The problem: Only one stretch of the data below is wanted: the lines starting at the one with "HOME (407, 1269)" and ending at the one with "Last Name (646, 1315)", both included, given again exactly.

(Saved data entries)
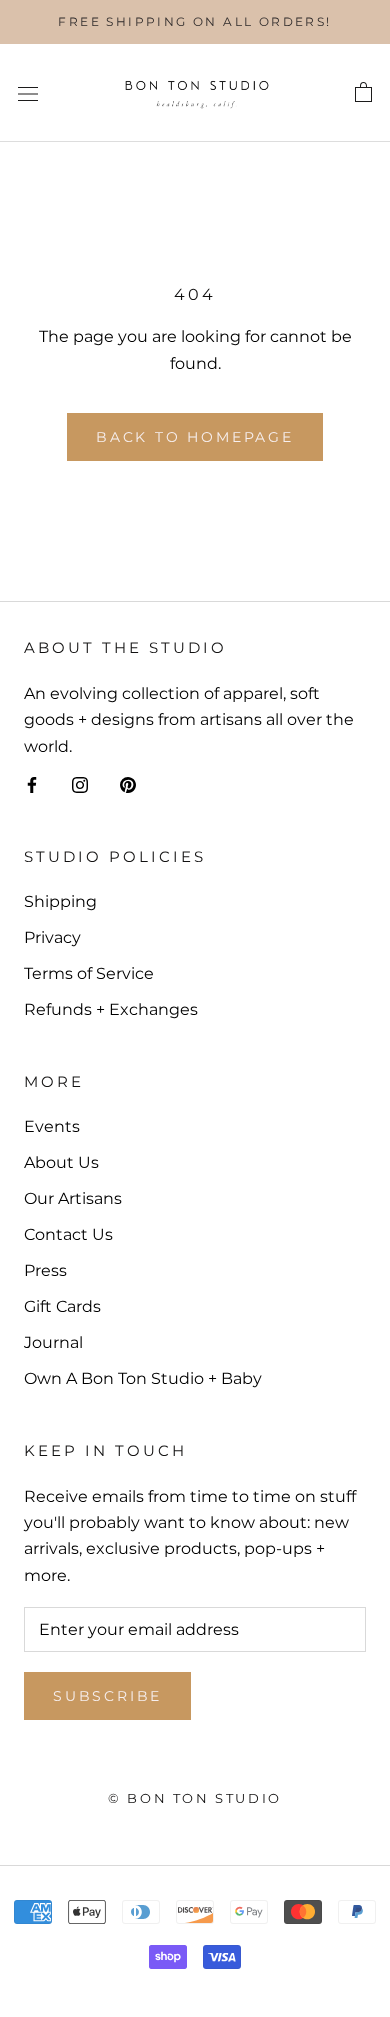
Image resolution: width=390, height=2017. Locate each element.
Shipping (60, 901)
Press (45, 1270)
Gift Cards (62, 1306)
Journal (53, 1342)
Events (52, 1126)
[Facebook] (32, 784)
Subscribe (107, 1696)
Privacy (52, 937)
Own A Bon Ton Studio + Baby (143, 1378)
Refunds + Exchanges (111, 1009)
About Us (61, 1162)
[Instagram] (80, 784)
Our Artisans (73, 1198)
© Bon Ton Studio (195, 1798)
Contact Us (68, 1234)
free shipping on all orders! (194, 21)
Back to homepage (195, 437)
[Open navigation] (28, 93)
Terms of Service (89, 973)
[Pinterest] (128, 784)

...

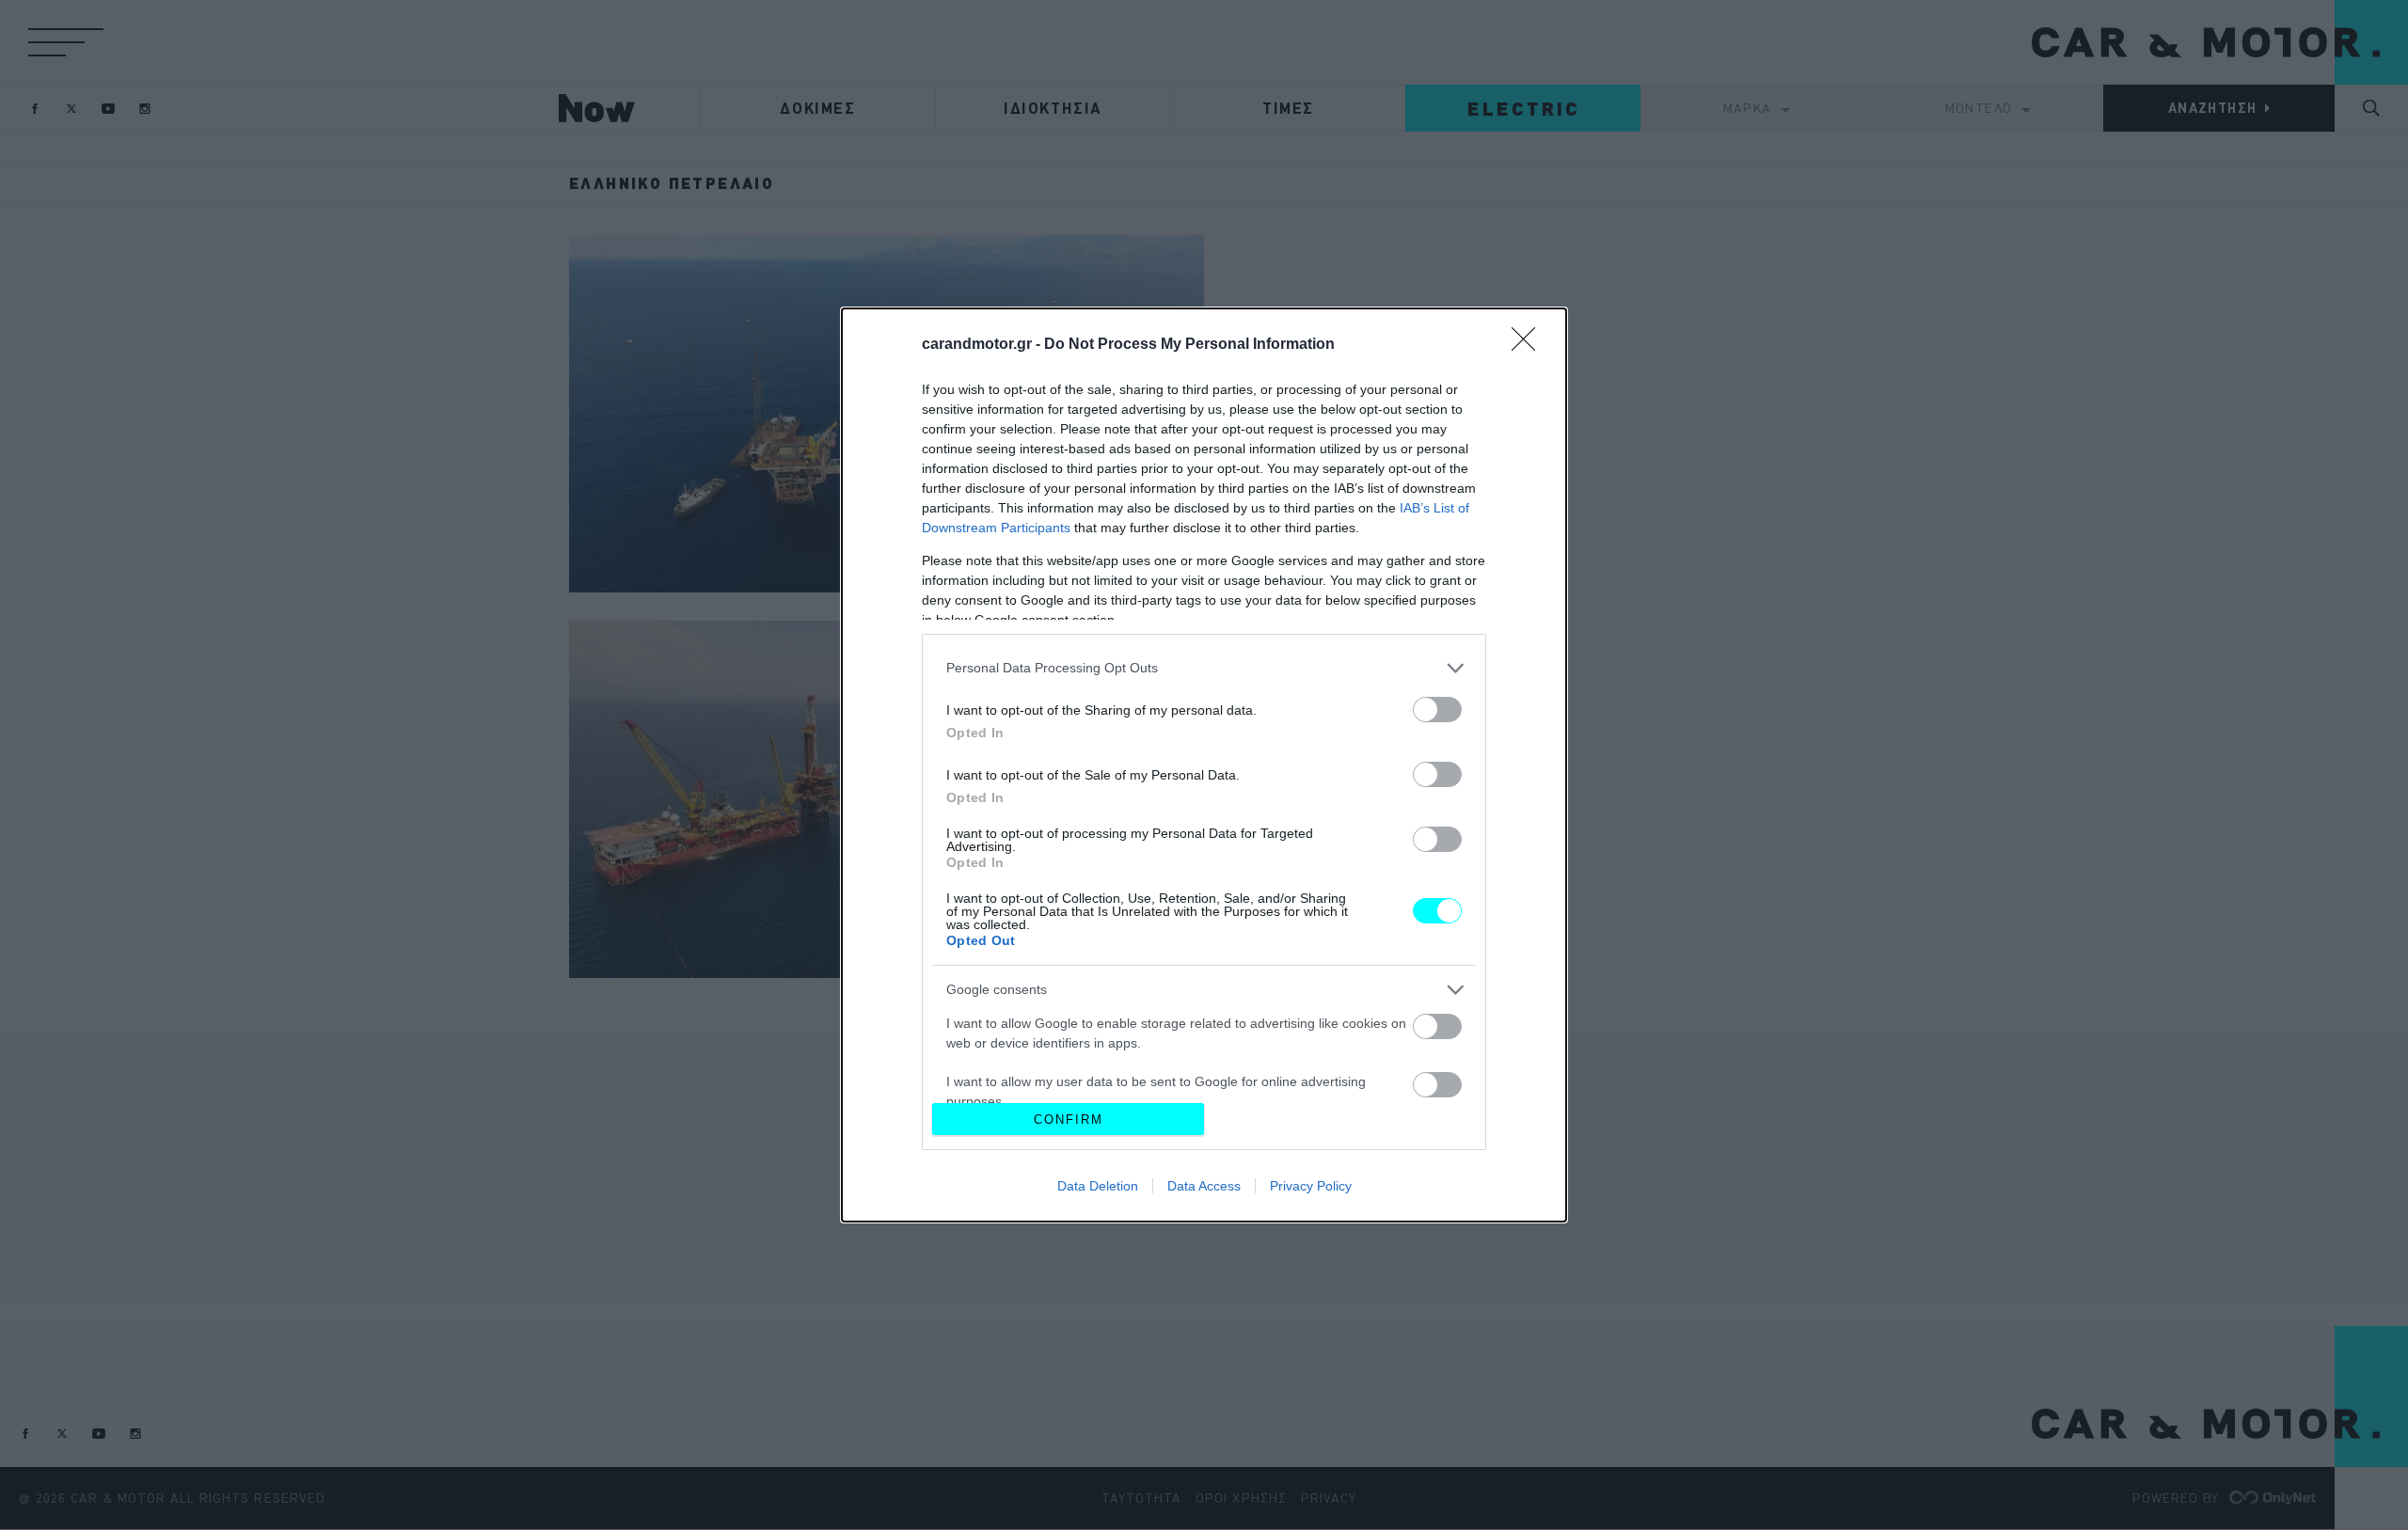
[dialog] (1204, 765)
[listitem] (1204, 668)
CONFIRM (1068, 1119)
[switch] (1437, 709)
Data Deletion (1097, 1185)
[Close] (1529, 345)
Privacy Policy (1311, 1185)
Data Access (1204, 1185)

==

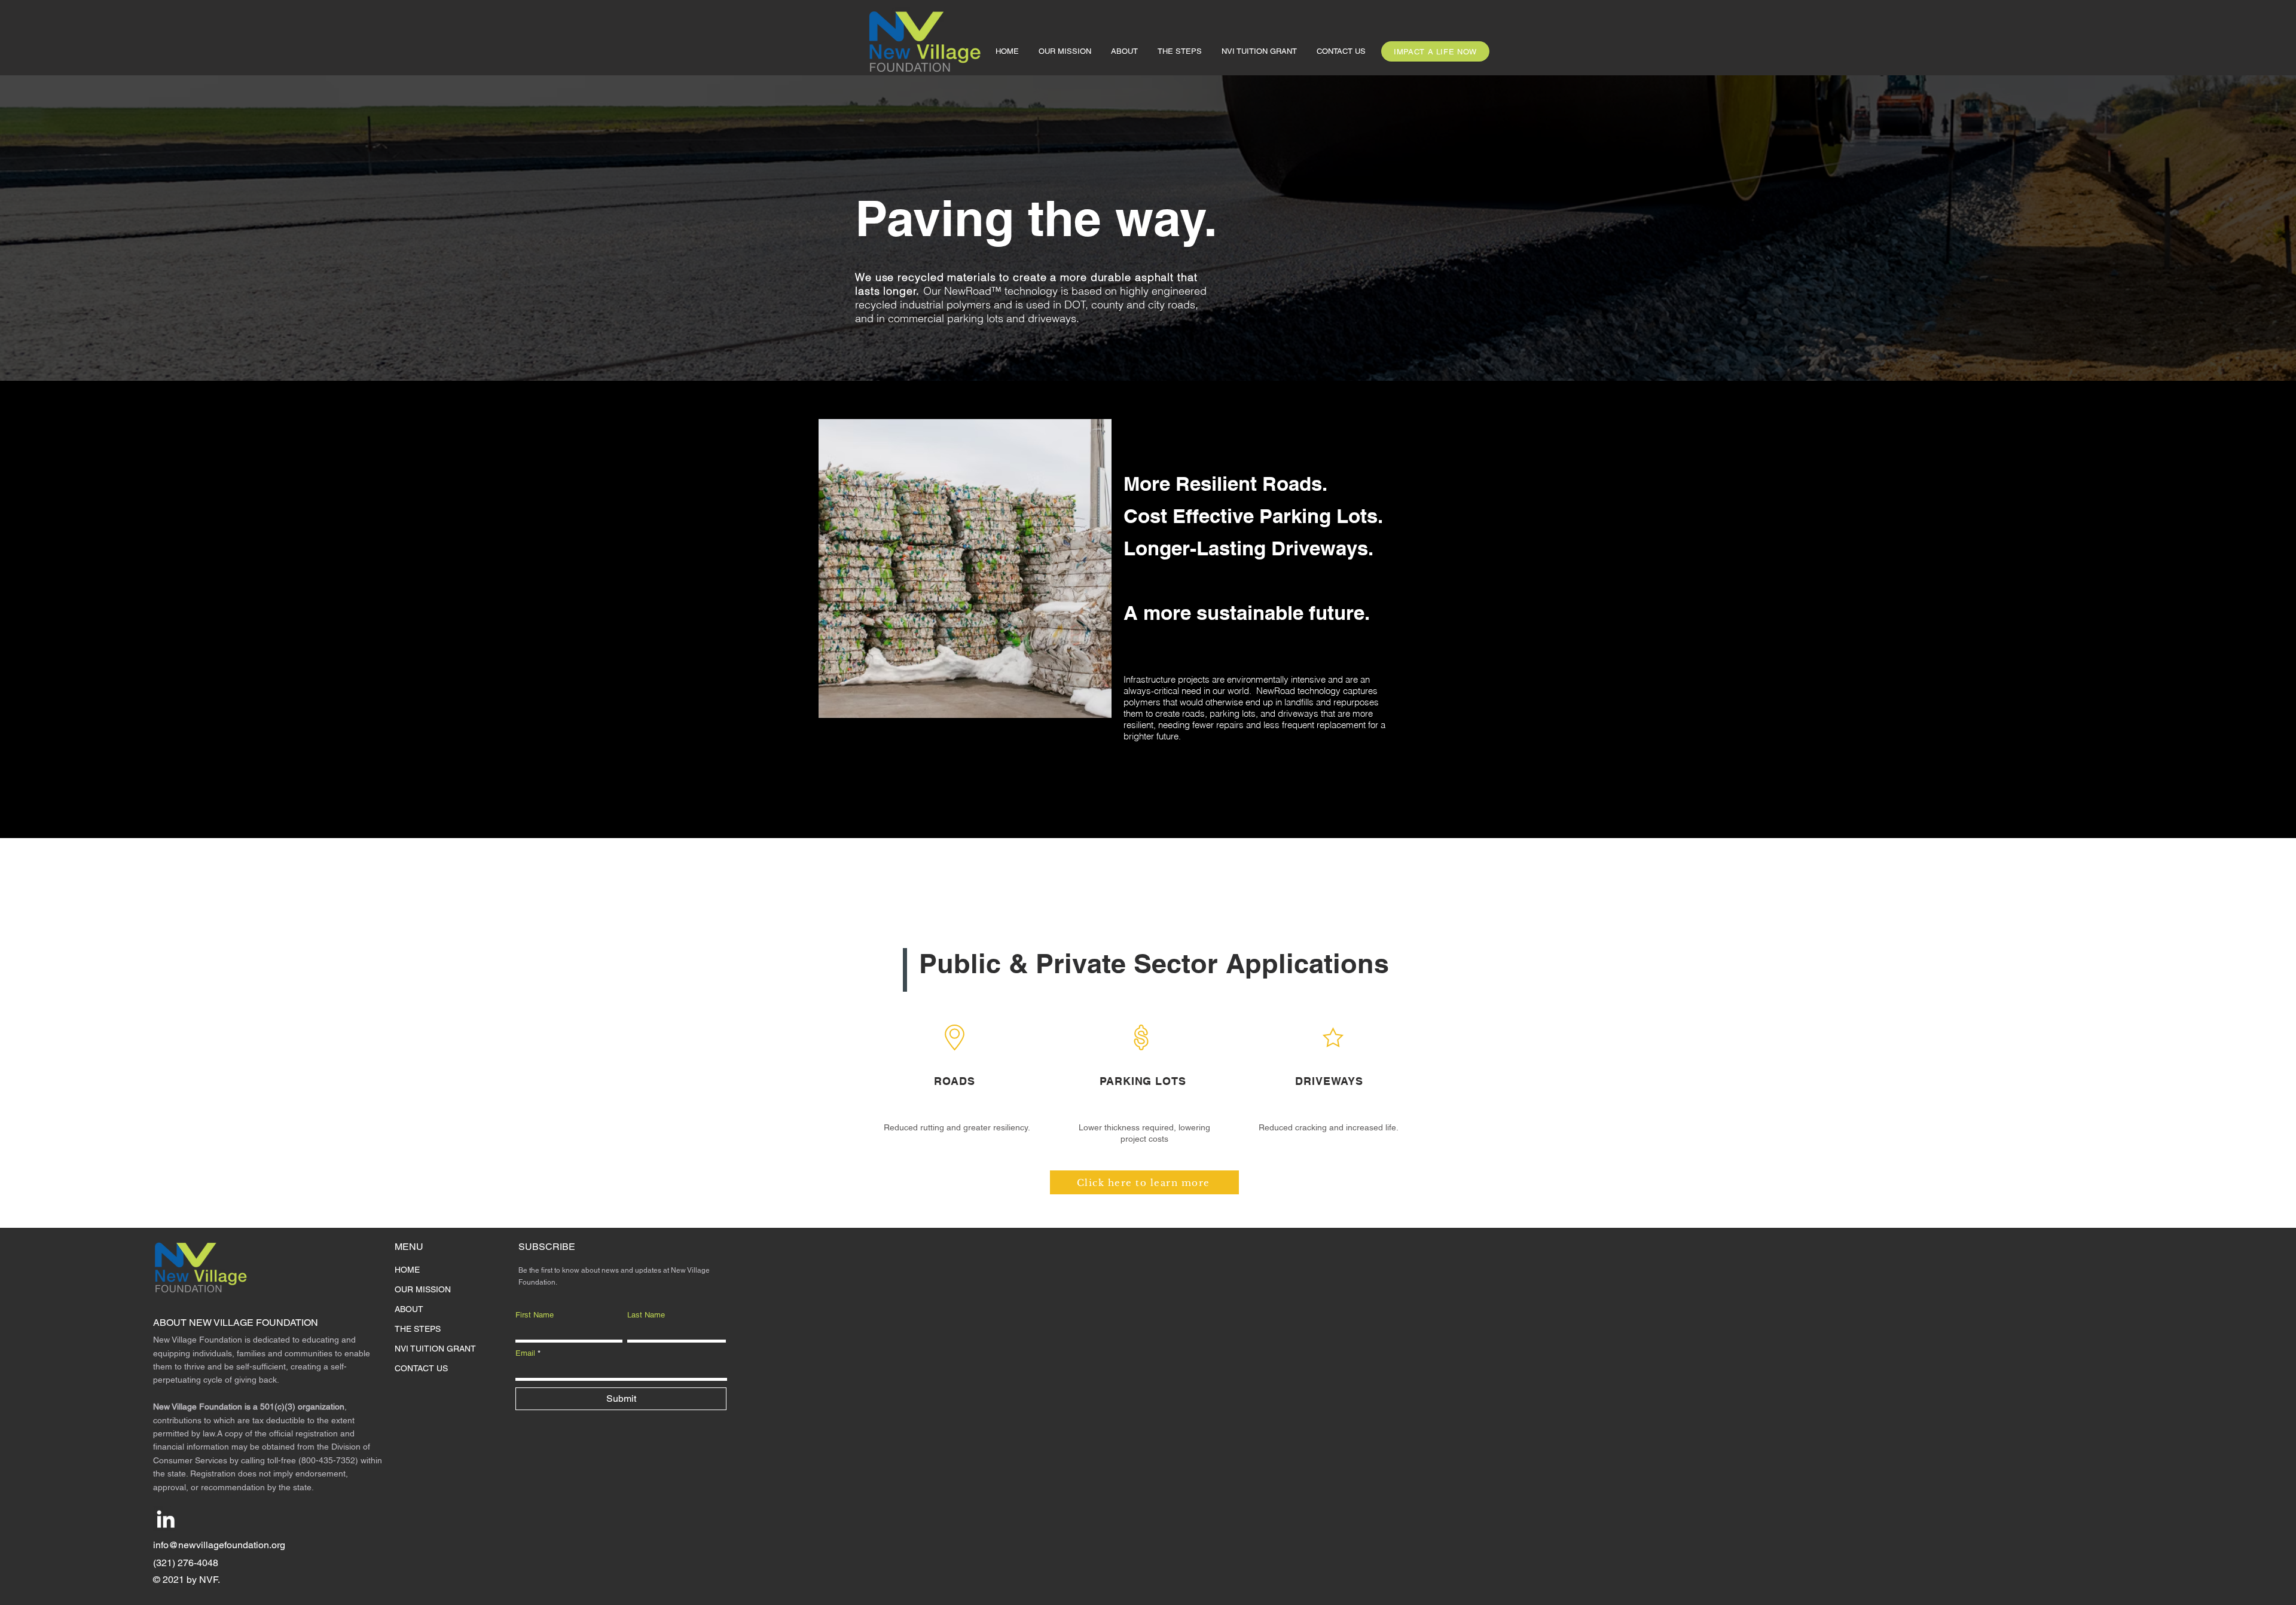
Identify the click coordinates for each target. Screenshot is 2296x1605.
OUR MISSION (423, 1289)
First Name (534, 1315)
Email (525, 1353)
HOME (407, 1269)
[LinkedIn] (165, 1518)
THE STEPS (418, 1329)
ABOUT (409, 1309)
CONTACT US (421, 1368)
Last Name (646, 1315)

Exercise solution:
HOME (407, 1269)
[LinkedIn] (165, 1518)
THE STEPS (418, 1329)
ABOUT (409, 1309)
CONTACT US (421, 1368)
Last Name (646, 1315)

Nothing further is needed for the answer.